Son Jeong Woo, Hong Ji Young, Kim Yoon, Kim Woo Jin, Shin Dae-Yong, Choi Hyun-Soo, Bak So Hyeon, Moon Kyoung Min
ZIOVISION, Chuncheon 24341, Korea.
Division of Pulmonary and Critical Care Medicine, Department of Medicine, Chuncheon Sacred Heart Hospital, Hallym University Medical Center, Chuncheon 24253, Korea.
Cancers (Basel). 2022 Jun 28;14(13):3174. doi: 10.3390/cancers14133174.
Early detection of lung nodules is essential for preventing lung cancer. However, the number of radiologists who can diagnose lung nodules is limited, and considerable effort and time are required. To address this problem, researchers are investigating the automation of deep-learning-based lung nodule detection. However, deep learning requires large amounts of data, which can be difficult to collect. Therefore, data collection should be optimized to facilitate experiments at the beginning of lung nodule detection studies. We collected chest computed tomography scans from 515 patients with lung nodules from three hospitals and high-quality lung nodule annotations reviewed by radiologists. We conducted several experiments using the collected datasets and publicly available data from LUNA16. The object detection model, YOLOX was used in the lung nodule detection experiment. Similar or better performance was obtained when training the model with the collected data rather than LUNA16 with large amounts of data. We also show that weight transfer learning from pre-trained open data is very useful when it is difficult to collect large amounts of data. Good performance can otherwise be expected when reaching more than 100 patients. This study offers valuable insights for guiding data collection in lung nodules studies in the future.
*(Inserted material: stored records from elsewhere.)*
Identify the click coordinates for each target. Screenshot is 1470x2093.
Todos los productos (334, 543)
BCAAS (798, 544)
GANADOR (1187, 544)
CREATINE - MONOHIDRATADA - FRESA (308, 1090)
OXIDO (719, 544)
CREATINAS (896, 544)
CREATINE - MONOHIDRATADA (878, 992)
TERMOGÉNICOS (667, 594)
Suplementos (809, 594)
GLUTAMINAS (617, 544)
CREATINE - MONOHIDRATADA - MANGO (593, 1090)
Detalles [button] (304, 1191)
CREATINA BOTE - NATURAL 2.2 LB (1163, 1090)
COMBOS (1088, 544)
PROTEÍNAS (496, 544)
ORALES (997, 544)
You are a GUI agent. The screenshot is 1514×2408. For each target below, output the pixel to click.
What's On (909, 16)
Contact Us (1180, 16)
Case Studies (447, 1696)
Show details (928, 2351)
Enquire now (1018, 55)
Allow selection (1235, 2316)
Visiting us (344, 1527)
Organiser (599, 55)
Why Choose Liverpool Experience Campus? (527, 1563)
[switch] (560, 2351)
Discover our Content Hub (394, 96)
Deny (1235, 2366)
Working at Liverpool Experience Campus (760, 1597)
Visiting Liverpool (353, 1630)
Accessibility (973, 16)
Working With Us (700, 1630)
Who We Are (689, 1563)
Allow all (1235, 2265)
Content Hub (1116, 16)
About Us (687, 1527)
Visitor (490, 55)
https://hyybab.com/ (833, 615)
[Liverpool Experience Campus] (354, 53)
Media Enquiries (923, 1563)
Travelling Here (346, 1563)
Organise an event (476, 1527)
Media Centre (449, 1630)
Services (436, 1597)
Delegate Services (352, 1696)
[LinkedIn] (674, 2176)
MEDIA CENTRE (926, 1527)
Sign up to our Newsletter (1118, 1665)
早期发现肺结节对于预防肺癌至关重要。然而,能够诊断肺结节的放射科医生数量有限,且需要付出大量努力和时间。为了解决这一问题,研究人员正在研究基于深度学习的肺结节检测自动化。然而,深度学习需要大量数据,而这些数据可能难以收集。因此,在肺结节检测研究开始时,应优化数据收集以促进实验。我们从三家医院收集了515例肺结节患者的胸部计算机断层扫描图像以及经放射科医生审核的高质量肺结节标注。我们使用收集到的数据集和来自LUNA16的公开可用数据进行了多项实验。在肺结节检测实验中使用了目标检测模型YOLOX。用收集到的数据训练模型时,获得了与使用大量数据的LUNA16相似或更好的性能。我们还表明,当难以收集大量数据时,从预训练的开放数据进行权重迁移学习非常有用。否则,当患者数量超过100例时,可以预期会有良好的性能。本研究为未来肺结节研究中的数据收集提供了有价值的见解。